■ **AIM OF THE TASK**:
Beginning with the line that holds "Where should I", copy each line exactly through the end of the entries, but leave the pictures out.

**** MATERIAL TO PROCESS

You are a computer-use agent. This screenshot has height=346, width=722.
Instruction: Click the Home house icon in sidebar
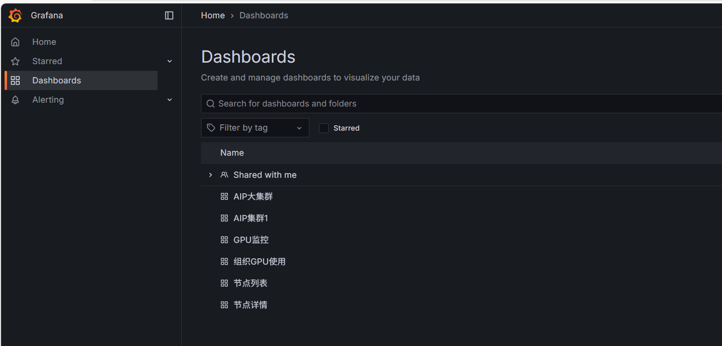click(x=15, y=42)
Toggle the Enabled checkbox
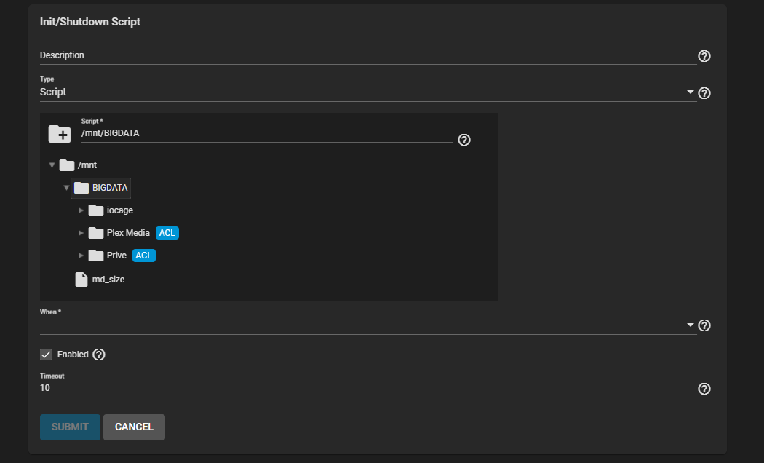764x463 pixels. [46, 355]
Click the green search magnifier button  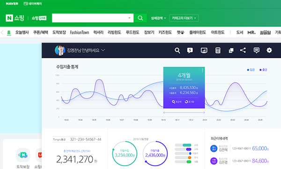point(141,18)
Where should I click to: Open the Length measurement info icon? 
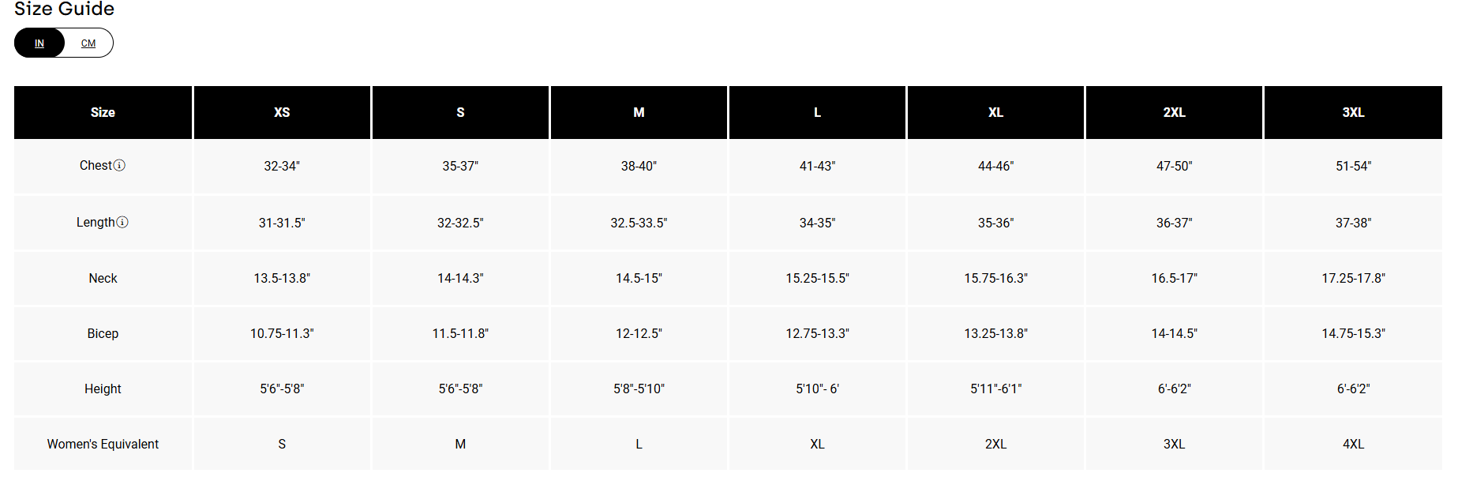(122, 223)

********

■ **ANSWER FOR THIS EXERCISE**:
Where should I click to: Open the Length measurement info icon? 
(122, 223)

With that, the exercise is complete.